Both Partridge and Olive provide alternating vocals on “Aviatrix” as well as on the lovely, very Partridge “Green Green Grasshopper.” Like a finger-picked folk song for children it’s the tale of a request for a grasshopper to take a journey to deliver a message of love. But there are dangers along the way: “take care you’re not breakfast for a bird in the sky” but more importantly when the destination is reached (there may have been a breakup or a misunderstanding between the lovers) “make note if there’s a Spring-time thunder look in her eye.” This grasshopper saga seems made for a children’s book or an animated short.

Olive sings lead on both “Racecar” and “Look at Those Stars” and both are about the ways someone handles down turns in their lives.

“I am blue/What should I do?” asks Olive in “Racecar.” The answer, at least for now, is to engage with a bit of conspicuous consumption: “You need to buy yourself a racecar baby.” The song has a metronome-like interplay of guitar and drums along with occasional spooky piano fills.

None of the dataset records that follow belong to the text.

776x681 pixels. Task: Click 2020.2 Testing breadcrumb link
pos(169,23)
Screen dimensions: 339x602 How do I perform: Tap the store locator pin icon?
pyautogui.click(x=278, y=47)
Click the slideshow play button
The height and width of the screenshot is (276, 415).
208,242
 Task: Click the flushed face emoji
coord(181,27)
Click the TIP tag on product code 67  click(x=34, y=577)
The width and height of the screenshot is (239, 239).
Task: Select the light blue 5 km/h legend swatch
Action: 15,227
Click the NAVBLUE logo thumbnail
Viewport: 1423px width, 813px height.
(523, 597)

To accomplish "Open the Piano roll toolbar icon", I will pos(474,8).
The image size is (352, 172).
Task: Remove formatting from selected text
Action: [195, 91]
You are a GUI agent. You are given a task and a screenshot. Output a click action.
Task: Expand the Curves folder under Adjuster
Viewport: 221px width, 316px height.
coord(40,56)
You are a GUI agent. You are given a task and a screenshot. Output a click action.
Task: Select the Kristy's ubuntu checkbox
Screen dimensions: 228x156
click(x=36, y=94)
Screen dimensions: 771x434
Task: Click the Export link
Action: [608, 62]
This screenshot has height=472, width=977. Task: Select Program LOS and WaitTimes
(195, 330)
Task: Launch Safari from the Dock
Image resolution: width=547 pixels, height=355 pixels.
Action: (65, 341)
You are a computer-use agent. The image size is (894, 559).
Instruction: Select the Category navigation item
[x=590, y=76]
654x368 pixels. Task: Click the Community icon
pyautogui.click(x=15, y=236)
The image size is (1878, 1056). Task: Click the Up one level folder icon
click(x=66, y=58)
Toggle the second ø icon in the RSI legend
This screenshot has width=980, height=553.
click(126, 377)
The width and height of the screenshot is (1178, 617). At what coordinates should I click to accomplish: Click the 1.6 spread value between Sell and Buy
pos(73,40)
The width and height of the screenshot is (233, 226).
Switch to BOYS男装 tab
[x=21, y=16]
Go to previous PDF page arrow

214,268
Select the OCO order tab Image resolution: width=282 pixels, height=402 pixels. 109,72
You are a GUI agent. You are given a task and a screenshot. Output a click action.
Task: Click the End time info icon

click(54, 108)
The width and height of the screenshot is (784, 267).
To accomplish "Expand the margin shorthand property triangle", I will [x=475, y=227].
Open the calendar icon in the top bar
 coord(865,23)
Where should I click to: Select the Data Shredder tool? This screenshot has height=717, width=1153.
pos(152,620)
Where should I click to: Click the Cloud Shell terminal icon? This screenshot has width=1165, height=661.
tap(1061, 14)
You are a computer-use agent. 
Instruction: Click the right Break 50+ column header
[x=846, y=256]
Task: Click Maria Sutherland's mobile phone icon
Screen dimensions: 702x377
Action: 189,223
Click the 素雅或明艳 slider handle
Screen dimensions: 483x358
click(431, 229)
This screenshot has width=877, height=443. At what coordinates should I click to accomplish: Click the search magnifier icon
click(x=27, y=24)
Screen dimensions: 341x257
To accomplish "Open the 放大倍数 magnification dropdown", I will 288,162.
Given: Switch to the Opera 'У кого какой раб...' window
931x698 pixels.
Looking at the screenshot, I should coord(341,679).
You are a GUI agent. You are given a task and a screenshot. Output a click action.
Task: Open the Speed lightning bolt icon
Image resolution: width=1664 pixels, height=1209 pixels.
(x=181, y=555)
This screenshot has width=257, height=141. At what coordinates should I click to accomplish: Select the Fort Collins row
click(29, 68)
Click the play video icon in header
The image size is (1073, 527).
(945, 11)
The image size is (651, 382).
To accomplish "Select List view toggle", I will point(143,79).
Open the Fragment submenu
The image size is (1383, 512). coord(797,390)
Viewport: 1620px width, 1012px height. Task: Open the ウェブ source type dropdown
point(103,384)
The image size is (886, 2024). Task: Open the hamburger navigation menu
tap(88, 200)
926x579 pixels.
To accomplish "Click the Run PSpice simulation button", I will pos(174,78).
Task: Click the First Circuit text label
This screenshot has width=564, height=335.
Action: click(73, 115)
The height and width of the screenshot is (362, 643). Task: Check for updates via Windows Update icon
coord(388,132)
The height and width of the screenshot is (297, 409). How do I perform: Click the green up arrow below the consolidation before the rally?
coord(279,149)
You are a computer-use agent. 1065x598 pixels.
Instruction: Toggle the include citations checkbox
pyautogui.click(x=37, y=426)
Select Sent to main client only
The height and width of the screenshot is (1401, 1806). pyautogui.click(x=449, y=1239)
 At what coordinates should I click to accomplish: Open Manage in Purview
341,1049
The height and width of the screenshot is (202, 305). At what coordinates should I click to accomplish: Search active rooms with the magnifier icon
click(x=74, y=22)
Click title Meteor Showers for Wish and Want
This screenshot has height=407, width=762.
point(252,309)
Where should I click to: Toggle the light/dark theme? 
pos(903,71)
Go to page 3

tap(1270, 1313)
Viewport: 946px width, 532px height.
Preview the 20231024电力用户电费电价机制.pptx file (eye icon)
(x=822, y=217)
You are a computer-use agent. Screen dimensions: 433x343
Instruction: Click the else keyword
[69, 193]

“Look at Those Stars” is the most accessible, out-and-out pop song on the EP (which is why it’s probably my favorite). It also provides a natural – as in nature – answer to the blues. “I’ve got the kind of blues/Don’t ever go away,” sings Olive, “I’ve got the kind of dues/I always got to pay.” The solution is to look skyward and there’s a joyful lyrical outburst reinforced by the sound of steel drums: “But hey!/Would you look at those stars/Nothing more beautiful!”




Saturday, May 6, 2023

Flying high with the 3 clubmen

 By Henry Lipput

“Aviatrix,” the mind-bending first single by The 3 Clubmen from their self-titled EP out in June (Burning Shed/Lighterthief), is a love story made up of sounds and images that might, under normal circumstances, not work together. But these aren’t normal circumstances because The 3 Clubmen is the brand-new powerhouse musical trio of Andy Partridge, Jen Olive, and Stu Rowe.


Partridge, Olive, and Rowe have been working on projects since 2008 (Rowe and Partridge worked on 2oo7's Monstrance and Olive’s 2013 album The Breaks had all three of them on separate tracks performing separate tasks).  But The 3 Clubmen is the first time they’ve recorded as a proper trio. 

As for the process of making the new EP, Partridge said: “I throw paint, Jen throws paint, Stu throws paint...and we walk away. If, when we return, something in there calls to us, we’ll move heaven and earth to get it out and let it breath.” The result with “Aviatrix” may initially appear to be two separate songs but put together they complement each other not unlike Wasp Star’s “The Wheel and The Maypole” (or going even further back “A Day in The Life”).  And the paint on the walls must have stuck because the colors are so fresh you can smell them.